BEGIN
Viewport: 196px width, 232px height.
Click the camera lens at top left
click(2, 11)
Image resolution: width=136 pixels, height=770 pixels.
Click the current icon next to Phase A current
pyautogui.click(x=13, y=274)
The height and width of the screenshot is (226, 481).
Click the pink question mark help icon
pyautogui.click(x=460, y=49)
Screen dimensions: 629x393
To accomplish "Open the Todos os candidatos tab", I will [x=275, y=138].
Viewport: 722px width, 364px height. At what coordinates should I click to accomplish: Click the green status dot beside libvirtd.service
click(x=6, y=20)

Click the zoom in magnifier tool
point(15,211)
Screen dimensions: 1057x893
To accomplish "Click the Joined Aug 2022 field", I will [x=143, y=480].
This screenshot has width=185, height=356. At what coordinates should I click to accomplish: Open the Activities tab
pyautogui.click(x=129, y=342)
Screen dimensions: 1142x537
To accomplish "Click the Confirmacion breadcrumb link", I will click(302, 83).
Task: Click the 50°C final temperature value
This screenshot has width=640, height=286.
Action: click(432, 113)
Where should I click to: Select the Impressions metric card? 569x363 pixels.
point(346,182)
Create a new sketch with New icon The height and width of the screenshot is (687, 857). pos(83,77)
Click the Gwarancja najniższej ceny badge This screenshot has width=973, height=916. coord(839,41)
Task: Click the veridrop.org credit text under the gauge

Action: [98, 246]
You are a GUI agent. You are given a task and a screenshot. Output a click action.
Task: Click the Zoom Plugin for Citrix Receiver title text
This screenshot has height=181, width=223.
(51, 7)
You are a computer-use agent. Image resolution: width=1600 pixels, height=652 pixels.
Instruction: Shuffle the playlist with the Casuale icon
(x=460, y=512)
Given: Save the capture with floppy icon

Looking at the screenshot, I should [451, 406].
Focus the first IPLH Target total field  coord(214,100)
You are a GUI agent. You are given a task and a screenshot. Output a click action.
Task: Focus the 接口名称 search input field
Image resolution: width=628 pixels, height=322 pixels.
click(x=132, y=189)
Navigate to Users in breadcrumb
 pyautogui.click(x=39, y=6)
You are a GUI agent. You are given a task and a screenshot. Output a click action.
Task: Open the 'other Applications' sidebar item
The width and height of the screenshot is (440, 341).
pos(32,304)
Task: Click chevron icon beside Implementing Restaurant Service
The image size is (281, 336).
END
Required work:
Write out the lines above from the one containing "Task: Click chevron" through the last, exactly as they are.

Solution below:
Task: Click chevron icon beside Implementing Restaurant Service
The image size is (281, 336).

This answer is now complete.